Yes, this really is most of our branch! There are only four adults missing plus Soren and I. You will also notice that we have two red headed missionaries right now bringing the count of red heads in the branch and that entire building to three. I'm sure that the Koreans were stunned so see so much red hair in all in one place!

 Our Branch President's daughter is visiting for a couple months and speaks English really well. From her I've gathered that the song that they are singing in this video is a traditional fisherman's song. They would sing it while bringing in the nets at the end of the day to keep pace and make the work seem less laborious. Everyone in the audience seemed to enjoy it. All were clapping to keep time and many were singing along by the end. It was really neat to watch.

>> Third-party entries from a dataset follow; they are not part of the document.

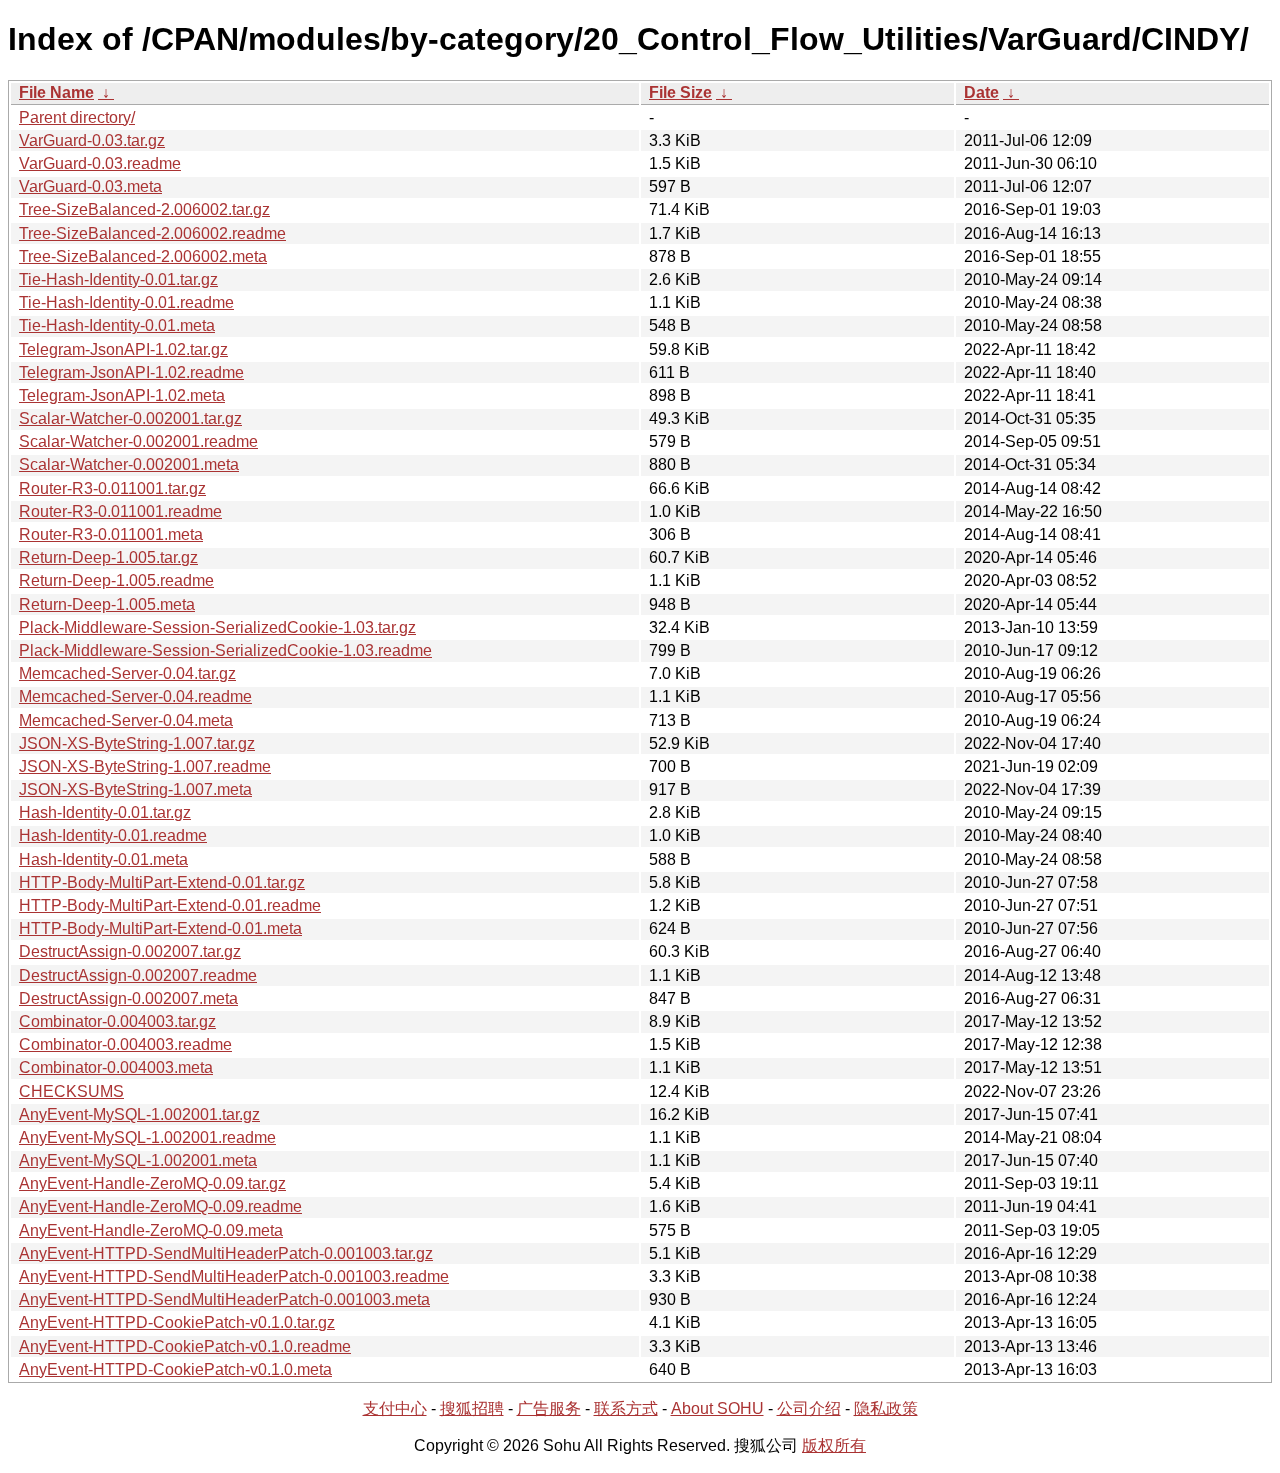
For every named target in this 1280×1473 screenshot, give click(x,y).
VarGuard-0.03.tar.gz (92, 140)
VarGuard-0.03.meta (90, 186)
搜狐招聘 (472, 1408)
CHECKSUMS (71, 1091)
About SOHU (717, 1408)
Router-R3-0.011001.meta (111, 534)
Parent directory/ (77, 117)
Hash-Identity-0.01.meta (103, 859)
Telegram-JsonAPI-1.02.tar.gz (123, 349)
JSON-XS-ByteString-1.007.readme (145, 766)
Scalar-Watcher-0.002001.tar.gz (130, 418)
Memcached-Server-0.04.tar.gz (127, 673)
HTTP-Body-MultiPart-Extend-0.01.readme (170, 905)
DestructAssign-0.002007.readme (138, 975)
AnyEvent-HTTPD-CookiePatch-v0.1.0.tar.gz (177, 1322)
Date (981, 92)
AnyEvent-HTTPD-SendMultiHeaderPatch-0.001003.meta (224, 1299)
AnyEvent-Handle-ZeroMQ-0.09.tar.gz (152, 1183)
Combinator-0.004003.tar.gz (117, 1021)
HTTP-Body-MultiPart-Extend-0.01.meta (160, 928)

I couldn't get pictures of the other performances given the lack of a working camera battery but I think that our branch may have had the most crowd involvement. We even had more involvement that he guy that played "Oh Susanna" on the harmonica! :D

The meeting finished of with a yard-sale type fundraiser to help raise money for the district activities. Hyrum somehow left with a container of wooden blocks that someone was selling but gave to him instead. He seems to get free things from Korean quite often though so I really should be too surprised. :) I think that the real steal of the night was the handmade, Korean-style sponge that I got for just under $1! It shaped like awesomeness (read: purple strawberry) but Soren is bound and determined it is an eggplant (less awesome).  I would have gotten a picture but, once again, no camera battery. 

Basically, it was a good way to spend out Saturday afternoon and evening. Since there were some people that spoke pretty good English, we even got to talk to people. Hyrum also found some friends in a couple girls that wanted to play with his blocks! It was good to feel like I was really taking part in something instead of just showing up.